休み明けの月曜日がツラいと日曜日の夜に感じることは多いでしょう。「ブルーマンデー症候群」や「サザエさん症候群」とも呼ばれるこの憂鬱の新しい対処法「最低限の月曜日」が、米国で話題になっているので報告しましょう。
- Z世代に指示される月曜日対策
- 仕事をセーブする文化的背景って?
- 試してみたい4つのこと
- 「最低限の月曜日」の効果
Z世代に指示される月曜日対策
休みが終わりを迎える日曜日の夜の憂鬱は、世界中の人々にみられる心理状態のようです。日本でも日曜日の午後6時半から放送の「サザエさん」を見ると憂鬱になる「サザエさん症候群」が話題になったこともありました。国内のアンケート調査では、日曜日の夜や月曜日の朝に、仕事を考えて憂鬱になる人の割合が4割以上という結果が出たことがあります。
米国でも、同様の憂鬱がメディアなどで報じられてきましたが、最近、これまでにない対処法が話題となっています。それが「最低限の月曜日」です。これまで月曜日の憂鬱に対しては、なるべく気分が落ち込まないように準備するといった方法がメインでした。どれだけ憂鬱でも月曜日からバリバリ働かなくてはいけないという意識から対策を立てていたからです。
しかし長い1週間を乗り越えるために、いっそのこと月曜日をならし運転のようにスピードを抑え、仕事を絞ってみたらどうかという提案が、かなり好評を博しているようなのです。特に1980年から1995年の間に生まれたZ世代には、支持されていると報じられています。
仕事をセーブする文化的背景って?
「最低限の月曜日」を詳しく見ていく前に、どうしてこのような対処法が人気になっているのかを説明しましょう。というのも、こうしたムーブメントが生まれた背景を知ると、米国だけの話だと思えなくなるからです。
休み明けの月曜日の仕事を抑えるなんて日本ではムリという考え方が、近い将来変わってくるかもしれません。
新型コロナウイルス感染症が蔓延する前、米国では「ハッスル・カルチャー」と呼ばれ「仕事中毒」とも訳される考え方がブームとなっていました。人生の最優先課題を仕事にし、上昇志向でオーバーワークなライフスタイルを選択するものでした。しかしコロナ禍で「ハッスル・カルチャー」に疑問を抱く人が多くなり、仕事に命を懸けるような生き方が見直されるようになってきたのです。
そうした動きの一つが、「大量離職」と呼ばれる現象です。米国の労働省雇用動態調査(JOLTS)によれば、2021年11月には1ヵ月間に450万人という過去にない規模の離職が起きているからです。この現象はコロナ下でもリモートワークを選択できなかった接客業などの人が、感染リスクと賃金が見合っていないと離職したことから始まったと言われています。

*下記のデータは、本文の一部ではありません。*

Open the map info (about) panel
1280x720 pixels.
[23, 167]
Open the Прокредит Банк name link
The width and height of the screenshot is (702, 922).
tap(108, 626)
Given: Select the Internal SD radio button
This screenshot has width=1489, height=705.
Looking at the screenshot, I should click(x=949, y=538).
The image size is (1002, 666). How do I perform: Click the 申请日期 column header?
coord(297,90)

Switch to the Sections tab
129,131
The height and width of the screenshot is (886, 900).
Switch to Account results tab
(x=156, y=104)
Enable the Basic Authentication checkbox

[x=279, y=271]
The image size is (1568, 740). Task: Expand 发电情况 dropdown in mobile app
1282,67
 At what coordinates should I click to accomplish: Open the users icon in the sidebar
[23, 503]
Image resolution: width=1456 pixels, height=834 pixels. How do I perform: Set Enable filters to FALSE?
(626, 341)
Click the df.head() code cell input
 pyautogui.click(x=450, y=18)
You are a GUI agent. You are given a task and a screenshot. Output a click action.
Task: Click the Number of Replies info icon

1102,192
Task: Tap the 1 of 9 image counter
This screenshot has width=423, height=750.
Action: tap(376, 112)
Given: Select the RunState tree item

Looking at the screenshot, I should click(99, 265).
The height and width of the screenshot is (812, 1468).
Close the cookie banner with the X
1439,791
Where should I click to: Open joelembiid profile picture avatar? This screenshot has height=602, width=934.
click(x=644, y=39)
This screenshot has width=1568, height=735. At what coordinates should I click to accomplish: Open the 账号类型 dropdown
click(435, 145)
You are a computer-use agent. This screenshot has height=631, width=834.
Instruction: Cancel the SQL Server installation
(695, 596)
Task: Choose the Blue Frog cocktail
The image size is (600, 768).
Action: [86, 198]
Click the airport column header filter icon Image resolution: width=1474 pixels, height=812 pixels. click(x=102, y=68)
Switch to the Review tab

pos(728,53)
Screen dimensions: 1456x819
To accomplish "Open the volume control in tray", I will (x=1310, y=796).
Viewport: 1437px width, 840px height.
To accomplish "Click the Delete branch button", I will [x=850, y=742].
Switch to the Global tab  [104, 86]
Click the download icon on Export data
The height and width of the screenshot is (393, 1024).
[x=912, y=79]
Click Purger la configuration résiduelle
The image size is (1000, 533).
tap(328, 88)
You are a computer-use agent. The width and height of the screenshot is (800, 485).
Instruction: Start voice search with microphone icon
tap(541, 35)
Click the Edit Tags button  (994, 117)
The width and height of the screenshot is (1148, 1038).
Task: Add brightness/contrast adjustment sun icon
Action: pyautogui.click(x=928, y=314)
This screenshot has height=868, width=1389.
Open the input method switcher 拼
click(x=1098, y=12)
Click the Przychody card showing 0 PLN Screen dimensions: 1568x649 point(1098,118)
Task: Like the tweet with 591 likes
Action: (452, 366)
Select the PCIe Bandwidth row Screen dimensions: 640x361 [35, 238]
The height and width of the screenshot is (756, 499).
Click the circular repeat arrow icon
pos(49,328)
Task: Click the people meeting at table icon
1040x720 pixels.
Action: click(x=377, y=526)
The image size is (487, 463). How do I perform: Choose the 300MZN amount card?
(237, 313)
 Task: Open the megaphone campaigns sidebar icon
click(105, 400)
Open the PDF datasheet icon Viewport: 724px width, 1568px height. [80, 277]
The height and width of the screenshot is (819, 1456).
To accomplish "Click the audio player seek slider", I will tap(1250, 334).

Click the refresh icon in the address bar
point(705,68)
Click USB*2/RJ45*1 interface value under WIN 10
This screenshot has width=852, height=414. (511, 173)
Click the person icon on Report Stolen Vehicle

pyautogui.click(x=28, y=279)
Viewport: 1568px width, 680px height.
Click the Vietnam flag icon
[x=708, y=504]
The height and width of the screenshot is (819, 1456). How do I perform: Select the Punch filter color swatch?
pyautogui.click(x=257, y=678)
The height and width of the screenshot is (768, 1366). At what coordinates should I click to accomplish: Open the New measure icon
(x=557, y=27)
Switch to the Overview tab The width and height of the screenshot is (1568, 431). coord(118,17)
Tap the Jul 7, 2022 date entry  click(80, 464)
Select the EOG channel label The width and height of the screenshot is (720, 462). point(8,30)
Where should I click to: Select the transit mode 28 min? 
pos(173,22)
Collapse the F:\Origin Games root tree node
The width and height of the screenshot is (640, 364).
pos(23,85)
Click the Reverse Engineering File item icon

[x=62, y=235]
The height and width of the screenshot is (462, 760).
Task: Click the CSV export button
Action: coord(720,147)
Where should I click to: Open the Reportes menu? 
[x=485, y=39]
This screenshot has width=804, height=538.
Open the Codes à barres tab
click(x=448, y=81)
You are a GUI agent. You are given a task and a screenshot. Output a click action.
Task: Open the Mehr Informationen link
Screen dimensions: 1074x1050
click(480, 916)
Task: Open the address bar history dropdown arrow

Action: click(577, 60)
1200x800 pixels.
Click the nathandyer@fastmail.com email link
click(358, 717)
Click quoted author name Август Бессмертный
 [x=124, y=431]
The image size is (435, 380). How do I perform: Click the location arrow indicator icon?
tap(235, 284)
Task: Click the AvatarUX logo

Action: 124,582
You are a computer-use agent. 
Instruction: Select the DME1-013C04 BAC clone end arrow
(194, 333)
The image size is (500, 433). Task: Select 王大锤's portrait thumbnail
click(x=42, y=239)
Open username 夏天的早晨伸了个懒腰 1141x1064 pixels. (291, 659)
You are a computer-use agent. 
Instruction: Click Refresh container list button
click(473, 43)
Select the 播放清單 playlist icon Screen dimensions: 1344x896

また退職せずに必要最低限の仕事をこなす働き方「静かな退職」といったムーブメントも起きているそうです。このような働き方を選択する人は、米国の労働者の50%を占めているといった調査結果もあるそうです。
また労働者が職場を選択しやすい売り手市場の状態であることも、複数のメディアが指摘しています。
日本の労働市場はあまり流動性がなく、米国ほどの「大量離職」は起きないだろうとも予測されています。ただし景気が持ち直せば業種によって人手不足になることは間違いなく、そのときに離職が一気に表面化するとも指摘されています。またパンデミックを経て、仕事だけに打ち込んでいていいんだろうかといった思いは、日本でも強まっているようです。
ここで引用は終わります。